§ PAGE TEXT:
=-=-=-=-=

We all struggle to a certain extent with life issues and growing past them can be a huge challenge. We see or notice a problem and then set to work on resolving it, to grow past it. For instance, we all have experiences where we react with anger or with feelings of hurt. The only way we can truly get past these reactions is by resolving that within us that led to their creation.

We have all tried to let go of such feelings, only to find they stay with us or manifest in some other form in our lives. We are not conscious of how this happens but it does. We then find that, down the road, we encounter a new situation and they resurface once more. To us it can seem like we are fighting an endless battle against an unknown and mysterious foe. We struggle to find a way to resolve them or let them go fully. The answer to this is not to keep hammering at the same walls, it starts with understanding how we built the walls in the first place.




For most, the mind appears too complex to decipher, and while it is complex it is actually the web of thoughts that collective form our minds that is complex and not the way mind itself works. So, when we struggle with issues and cannot resolve whatever leads us to our reactions, we often choose to try to think our way through the issue(s) or we try to manipulate the situation or simply avoid the conditions and/or circumstances that we believe lead to it. This rarely yields results for any more than a short period, if at all, and we then find that we have the same reaction to a different set of circumstances. This leads to frustration and not only more of the same reaction, it can also lead to new challenges. As a result, we struggle and wonder what we can do to get past them.

The answer lies not in trying harder to do what has not worked, it is found by understanding what I covered in part 1 of this series, in grasping how the mind develops as we go through life. Hence, instead of trying to resolve issues by working with the complex aspect of our mind we make better and faster progress by taking advantage of knowing how the mind works.

Each day we feed our minds with experiences, new things to grasp, understand and deal with and our minds are rarely still. As we act and react our mind changes. How much it changes depends on the experience itself. Even a small barely noticeable experience can have an enormous impact on our mind because most of what our mind does is not at the conscious level. We may not even notice it right away, if at all as we are not aware of what it is doing on our behalf. An example might help.

=-=-=-=-=

§ GIVEN DATA:
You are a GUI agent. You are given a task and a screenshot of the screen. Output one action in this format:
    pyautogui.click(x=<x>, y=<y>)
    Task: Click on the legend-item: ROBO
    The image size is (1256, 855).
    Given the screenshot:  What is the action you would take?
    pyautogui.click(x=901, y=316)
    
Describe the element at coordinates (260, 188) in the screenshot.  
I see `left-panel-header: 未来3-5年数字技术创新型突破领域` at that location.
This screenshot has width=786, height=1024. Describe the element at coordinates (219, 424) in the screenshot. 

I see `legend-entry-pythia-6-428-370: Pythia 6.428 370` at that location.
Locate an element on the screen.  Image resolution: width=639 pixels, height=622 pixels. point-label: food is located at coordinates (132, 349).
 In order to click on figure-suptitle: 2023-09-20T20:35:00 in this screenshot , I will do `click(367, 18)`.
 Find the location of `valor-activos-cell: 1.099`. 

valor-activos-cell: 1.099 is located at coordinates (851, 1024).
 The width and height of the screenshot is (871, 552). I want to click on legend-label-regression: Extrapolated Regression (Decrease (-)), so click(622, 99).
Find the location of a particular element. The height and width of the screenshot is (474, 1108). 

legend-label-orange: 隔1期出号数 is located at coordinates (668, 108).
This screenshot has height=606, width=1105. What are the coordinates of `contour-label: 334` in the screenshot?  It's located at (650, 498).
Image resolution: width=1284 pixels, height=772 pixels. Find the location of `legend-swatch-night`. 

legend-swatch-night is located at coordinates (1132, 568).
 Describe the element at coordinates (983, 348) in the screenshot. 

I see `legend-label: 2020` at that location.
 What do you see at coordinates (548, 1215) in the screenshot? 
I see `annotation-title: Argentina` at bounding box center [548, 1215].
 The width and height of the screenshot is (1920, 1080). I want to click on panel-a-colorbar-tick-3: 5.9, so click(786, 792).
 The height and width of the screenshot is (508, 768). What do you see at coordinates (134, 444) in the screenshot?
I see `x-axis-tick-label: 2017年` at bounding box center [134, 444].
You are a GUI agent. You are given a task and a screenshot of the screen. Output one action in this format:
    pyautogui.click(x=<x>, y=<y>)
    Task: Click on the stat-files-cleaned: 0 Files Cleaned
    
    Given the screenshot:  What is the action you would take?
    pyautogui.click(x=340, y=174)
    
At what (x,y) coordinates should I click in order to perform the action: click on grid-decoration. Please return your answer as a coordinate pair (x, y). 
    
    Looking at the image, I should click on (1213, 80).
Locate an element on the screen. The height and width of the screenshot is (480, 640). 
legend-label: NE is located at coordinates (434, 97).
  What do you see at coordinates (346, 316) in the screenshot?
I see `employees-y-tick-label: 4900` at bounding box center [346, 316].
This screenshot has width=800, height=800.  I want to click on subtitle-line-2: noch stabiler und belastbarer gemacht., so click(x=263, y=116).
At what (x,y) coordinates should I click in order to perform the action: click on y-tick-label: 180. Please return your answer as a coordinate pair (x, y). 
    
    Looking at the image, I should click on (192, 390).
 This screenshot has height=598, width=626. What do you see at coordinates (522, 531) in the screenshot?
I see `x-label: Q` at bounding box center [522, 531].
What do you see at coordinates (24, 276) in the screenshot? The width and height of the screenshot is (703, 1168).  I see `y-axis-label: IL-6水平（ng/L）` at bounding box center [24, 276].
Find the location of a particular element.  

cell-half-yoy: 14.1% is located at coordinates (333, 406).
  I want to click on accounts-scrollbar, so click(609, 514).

=-=-=-=-=

§ PROMPT 1: In the essay on growing past life issues, why can even a small, barely noticeable experience have an enormous impact on our mind?
§ PROMPT 2: In the rows, swap "GUI agent" for "screen assistant" in the lines starting at the one containing "What do you see at coordinates (548, 1215)" and ending at the one containing "center [346, 316].", then return only those lines.

§ TASK OUTPUT 1: Most of what our mind does is not at the conscious level. We may not notice its effect right away, or at all, because we are not aware of what the mind is doing on our behalf.

§ TASK OUTPUT 2:
 What do you see at coordinates (548, 1215) in the screenshot? 
I see `annotation-title: Argentina` at bounding box center [548, 1215].
 The width and height of the screenshot is (1920, 1080). I want to click on panel-a-colorbar-tick-3: 5.9, so click(786, 792).
 The height and width of the screenshot is (508, 768). What do you see at coordinates (134, 444) in the screenshot?
I see `x-axis-tick-label: 2017年` at bounding box center [134, 444].
You are a screen assistant. You are given a task and a screenshot of the screen. Output one action in this format:
    pyautogui.click(x=<x>, y=<y>)
    Task: Click on the stat-files-cleaned: 0 Files Cleaned
    
    Given the screenshot:  What is the action you would take?
    pyautogui.click(x=340, y=174)
    
At what (x,y) coordinates should I click in order to perform the action: click on grid-decoration. Please return your answer as a coordinate pair (x, y). 
    
    Looking at the image, I should click on (1213, 80).
Locate an element on the screen. The height and width of the screenshot is (480, 640). 
legend-label: NE is located at coordinates (434, 97).
  What do you see at coordinates (346, 316) in the screenshot?
I see `employees-y-tick-label: 4900` at bounding box center [346, 316].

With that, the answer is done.